Preface: This is the second in a series of 3 articles dedicated to the analysis of the Ethereum blockchain events:
Part I: Data scraping (fetching and decoding data)
Part II: Data pre-processing
Part III: Data analysis (a SuperRare contract data analysis)

This second part of the series is dedicated to the data pre-processing of a blockchain events dataset.

Since a Solidity contract can implement its own events, each with their own signature / semantic, I had to choose one contract to illustrate this article. My preferred choice was the SuperRare contract.

SuperRare is one of the most famous digital art marketplaces.
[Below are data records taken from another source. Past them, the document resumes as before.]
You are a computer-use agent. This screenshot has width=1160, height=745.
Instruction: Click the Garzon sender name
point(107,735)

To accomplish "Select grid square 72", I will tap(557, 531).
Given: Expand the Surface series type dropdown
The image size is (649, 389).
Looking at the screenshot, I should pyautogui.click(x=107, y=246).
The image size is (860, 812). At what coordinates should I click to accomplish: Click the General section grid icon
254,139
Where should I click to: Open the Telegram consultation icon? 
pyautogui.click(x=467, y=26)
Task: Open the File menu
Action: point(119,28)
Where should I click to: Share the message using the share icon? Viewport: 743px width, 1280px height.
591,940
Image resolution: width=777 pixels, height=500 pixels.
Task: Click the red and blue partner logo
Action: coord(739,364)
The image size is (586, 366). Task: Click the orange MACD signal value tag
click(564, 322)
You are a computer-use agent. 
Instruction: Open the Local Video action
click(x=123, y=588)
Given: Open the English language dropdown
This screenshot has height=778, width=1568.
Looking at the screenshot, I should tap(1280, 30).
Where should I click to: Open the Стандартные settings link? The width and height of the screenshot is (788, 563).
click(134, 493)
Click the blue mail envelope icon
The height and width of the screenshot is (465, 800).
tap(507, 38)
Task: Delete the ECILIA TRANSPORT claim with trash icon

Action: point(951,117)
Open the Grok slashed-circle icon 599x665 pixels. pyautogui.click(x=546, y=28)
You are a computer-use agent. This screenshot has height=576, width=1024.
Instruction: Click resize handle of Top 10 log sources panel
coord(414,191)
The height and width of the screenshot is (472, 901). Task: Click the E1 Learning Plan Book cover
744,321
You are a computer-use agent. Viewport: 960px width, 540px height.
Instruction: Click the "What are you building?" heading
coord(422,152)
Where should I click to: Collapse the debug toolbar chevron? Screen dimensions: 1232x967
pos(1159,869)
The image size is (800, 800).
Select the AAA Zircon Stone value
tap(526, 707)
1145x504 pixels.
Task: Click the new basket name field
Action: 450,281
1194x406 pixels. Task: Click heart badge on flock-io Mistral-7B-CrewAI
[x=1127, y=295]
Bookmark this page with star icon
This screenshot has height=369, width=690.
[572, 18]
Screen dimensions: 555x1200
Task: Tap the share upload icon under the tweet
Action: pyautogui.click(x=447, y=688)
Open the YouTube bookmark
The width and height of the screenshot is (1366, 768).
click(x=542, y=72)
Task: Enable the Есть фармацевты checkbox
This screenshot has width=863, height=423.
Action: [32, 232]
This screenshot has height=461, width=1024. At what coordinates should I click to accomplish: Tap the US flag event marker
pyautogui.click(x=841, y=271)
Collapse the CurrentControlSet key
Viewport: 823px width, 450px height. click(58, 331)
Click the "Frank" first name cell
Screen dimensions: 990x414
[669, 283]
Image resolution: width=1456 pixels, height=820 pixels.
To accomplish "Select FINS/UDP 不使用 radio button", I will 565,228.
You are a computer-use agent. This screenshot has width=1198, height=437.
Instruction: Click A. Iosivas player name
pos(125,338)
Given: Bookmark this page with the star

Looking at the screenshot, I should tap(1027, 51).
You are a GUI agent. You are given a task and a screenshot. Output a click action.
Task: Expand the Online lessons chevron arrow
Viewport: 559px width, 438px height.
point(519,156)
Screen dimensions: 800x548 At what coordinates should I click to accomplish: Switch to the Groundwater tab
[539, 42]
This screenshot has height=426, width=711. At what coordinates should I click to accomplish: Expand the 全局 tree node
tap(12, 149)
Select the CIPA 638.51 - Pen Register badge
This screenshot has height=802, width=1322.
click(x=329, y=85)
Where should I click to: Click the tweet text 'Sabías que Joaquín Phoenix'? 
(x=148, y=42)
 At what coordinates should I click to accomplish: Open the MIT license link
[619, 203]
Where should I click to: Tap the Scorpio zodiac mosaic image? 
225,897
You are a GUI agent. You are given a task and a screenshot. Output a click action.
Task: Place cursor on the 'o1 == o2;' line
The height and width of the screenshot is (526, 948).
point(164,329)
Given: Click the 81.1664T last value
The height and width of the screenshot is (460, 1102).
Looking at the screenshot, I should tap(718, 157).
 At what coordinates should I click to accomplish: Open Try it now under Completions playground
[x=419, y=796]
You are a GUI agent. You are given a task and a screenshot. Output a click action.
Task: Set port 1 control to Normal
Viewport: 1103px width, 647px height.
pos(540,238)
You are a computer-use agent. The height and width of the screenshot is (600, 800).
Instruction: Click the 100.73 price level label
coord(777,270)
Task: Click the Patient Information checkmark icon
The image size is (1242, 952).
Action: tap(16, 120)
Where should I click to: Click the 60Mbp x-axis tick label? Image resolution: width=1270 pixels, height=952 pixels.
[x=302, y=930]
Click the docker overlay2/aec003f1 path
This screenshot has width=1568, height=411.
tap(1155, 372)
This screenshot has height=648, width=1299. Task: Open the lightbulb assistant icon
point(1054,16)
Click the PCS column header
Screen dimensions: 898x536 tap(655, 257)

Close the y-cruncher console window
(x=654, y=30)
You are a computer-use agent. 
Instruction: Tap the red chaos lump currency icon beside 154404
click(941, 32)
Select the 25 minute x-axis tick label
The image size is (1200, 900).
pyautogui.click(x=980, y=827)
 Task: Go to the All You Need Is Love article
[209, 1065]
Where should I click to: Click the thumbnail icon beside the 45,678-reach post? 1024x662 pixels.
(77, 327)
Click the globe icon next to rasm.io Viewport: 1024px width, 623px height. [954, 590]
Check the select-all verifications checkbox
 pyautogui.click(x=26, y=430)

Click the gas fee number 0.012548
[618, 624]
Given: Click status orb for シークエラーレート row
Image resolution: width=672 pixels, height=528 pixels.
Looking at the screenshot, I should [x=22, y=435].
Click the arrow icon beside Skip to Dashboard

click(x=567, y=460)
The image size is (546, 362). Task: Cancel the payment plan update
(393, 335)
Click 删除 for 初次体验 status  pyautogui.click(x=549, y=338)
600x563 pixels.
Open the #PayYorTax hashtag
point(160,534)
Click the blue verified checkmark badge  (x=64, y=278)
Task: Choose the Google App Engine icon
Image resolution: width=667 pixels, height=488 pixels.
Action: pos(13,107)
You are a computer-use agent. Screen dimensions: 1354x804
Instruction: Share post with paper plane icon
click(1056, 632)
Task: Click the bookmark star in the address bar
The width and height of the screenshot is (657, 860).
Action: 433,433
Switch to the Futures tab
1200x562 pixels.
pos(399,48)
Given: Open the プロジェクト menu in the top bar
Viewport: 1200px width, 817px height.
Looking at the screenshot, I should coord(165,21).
You can purchase at sale price artworks certified on the blockchain, but you can also make open offers or place bids in auctions. Once you own a piece you can resell it in the secondary market.

The choice of a NFT marketplace contract

As a contract allowing the transfer, purchase and sale of NFTs, the SuperRare contract has several advantages:

  • event volume is low. Even if the volume has strongly increased starting end of 2019, it is still very manageable (141.409 events in the dataset).
  • the contract relies on the ERC721 standard which stipulate a solid foundation for event definitions.
  • NFTs are a great and fun way to explore the blockchain.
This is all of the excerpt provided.